A practical assessment of existing marketing data and tools is the best place to start, as it can help illustrate any additional data and strategic resources needed to better react to, and capitalize on, change, while also potentially reducing risk. Marketers have a great opportunity to look across the landscape for multiple strategies they may want to adopt as the year goes on. This includes examining the kinds of data they already have, as well as what they’d like to have for campaigns in the year ahead.
What other adjacent data sets might be related to their business or come into play? Do they have the right tools and the right data? Collaborating with their internal analytics teams can help to hone in on flexible data and tools. At the same time, using multiple sources of data and insights may mean they can build new campaigns faster and reduce the risk of budget lost to ineffective advertising.
If marketers are to build adaptable marketing plans to stay ahead of a potentially volatile consumer market, then they need the ability to pivot quickly as clarity emerges. This requires being nimble, i.e., having quick access to data to pursue a new market strategy or specific consumer segment, and to execute the idea fully.
Consider real estate. If interest rates go up, it is plausible that home sales will slow. That impacts the mortgage sector as well as the home improvement industry because fewer purchases could mean fewer renovations for new buyers. If you’re a home-improvement retailer, the core audience may shrink. But if the brand builds a flexible strategy, the retailer can adapt its messaging and pivot its audience targeting to another segment with more proclivity to spend. Rather than aim its messages at new buyers, these retailers can adopt messaging that says “change your home to the one you want,” to target existing homeowners.

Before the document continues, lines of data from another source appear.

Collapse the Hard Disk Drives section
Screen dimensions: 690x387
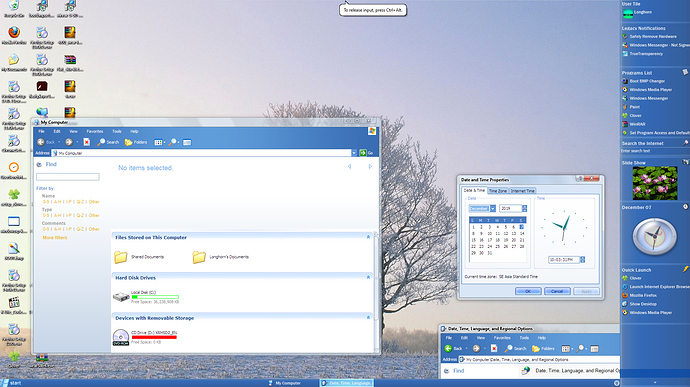click(368, 277)
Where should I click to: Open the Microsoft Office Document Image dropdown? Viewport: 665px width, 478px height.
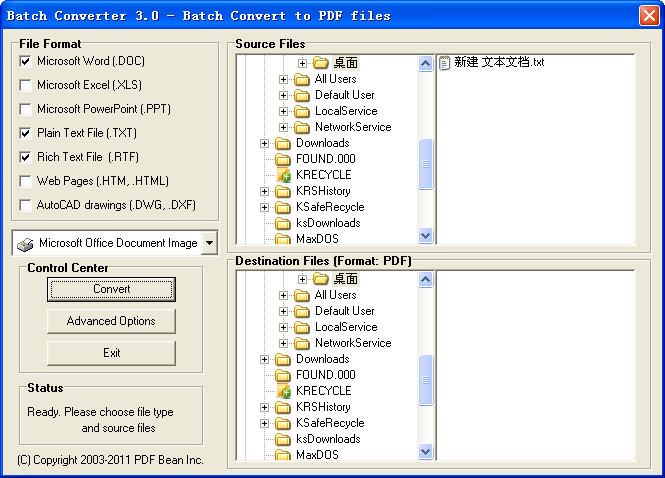(x=208, y=243)
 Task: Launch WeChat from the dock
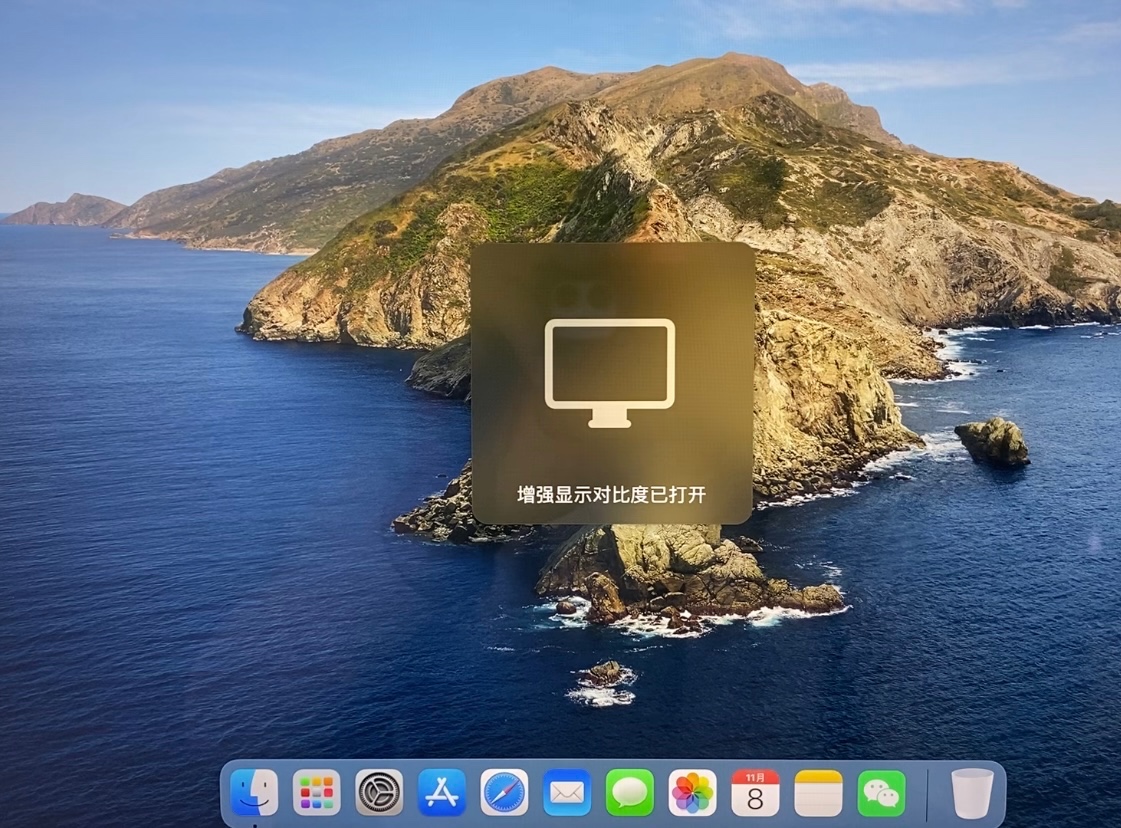coord(881,793)
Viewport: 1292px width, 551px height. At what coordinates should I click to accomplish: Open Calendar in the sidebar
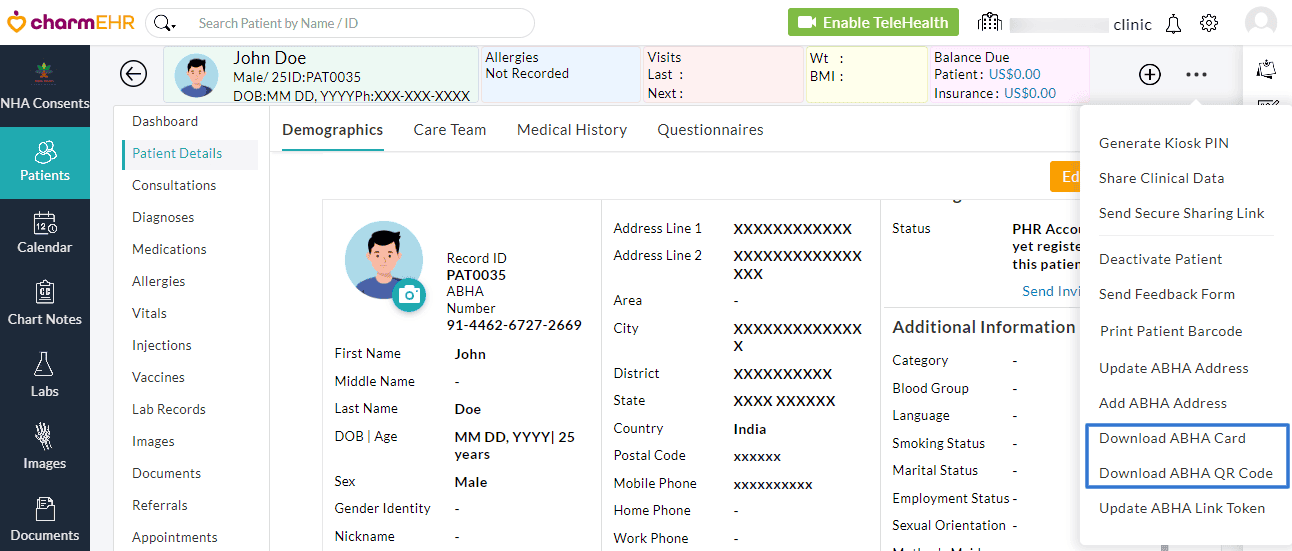click(44, 232)
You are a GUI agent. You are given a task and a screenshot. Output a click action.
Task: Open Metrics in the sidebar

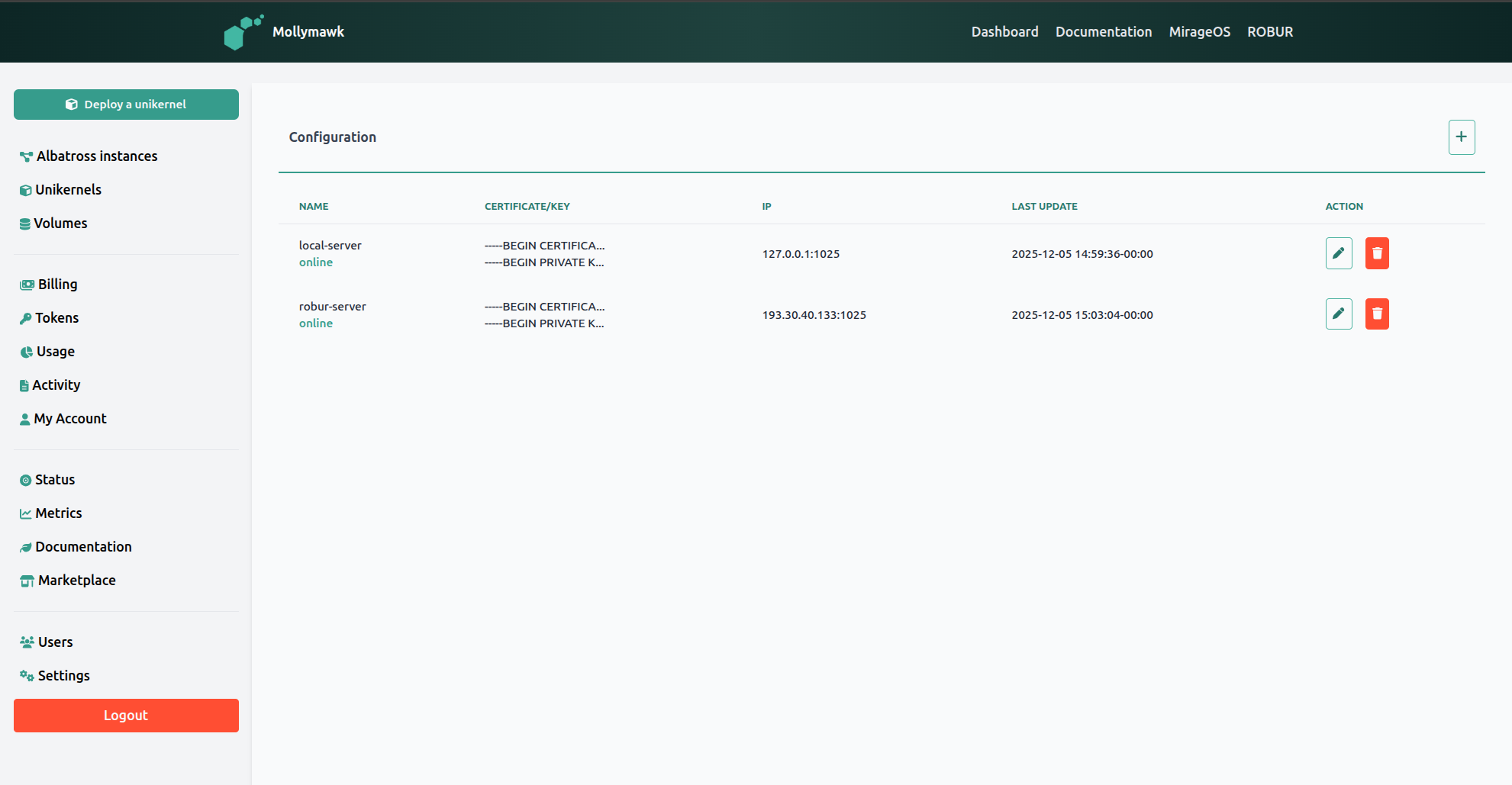(x=58, y=513)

The same goes for the auto vertical, where an uncertain or down economy typically leads to slower sales, especially for luxury models. Manufacturers and dealers could respond to this by shifting their marketing message away from sales toward leases or by implementing more real-time financing incentives for in-market buyers. Having the right data and analytics can help provide flexibility in a potentially uncertain economic situation.
Gearing up for a successful 2017 boils down to two main strategies: exercising caution (but not too much) and aligning the backend partners and marketing tools to help ensure flexibility to respond to changes in the market. No marketer wants to get locked into a suboptimal strategy because they’ve fallen behind or are too slow to pivot.
Having the right tools, staff, and data in place will allow marketers to adapt quickly if they need to. It actually doesn’t matter which way the market goes. If it gets better, taking this approach now will put marketers further ahead. If things go downward, they can respond appropriately. The year ahead may contain curveballs, good or bad, and marketers need to be prepared.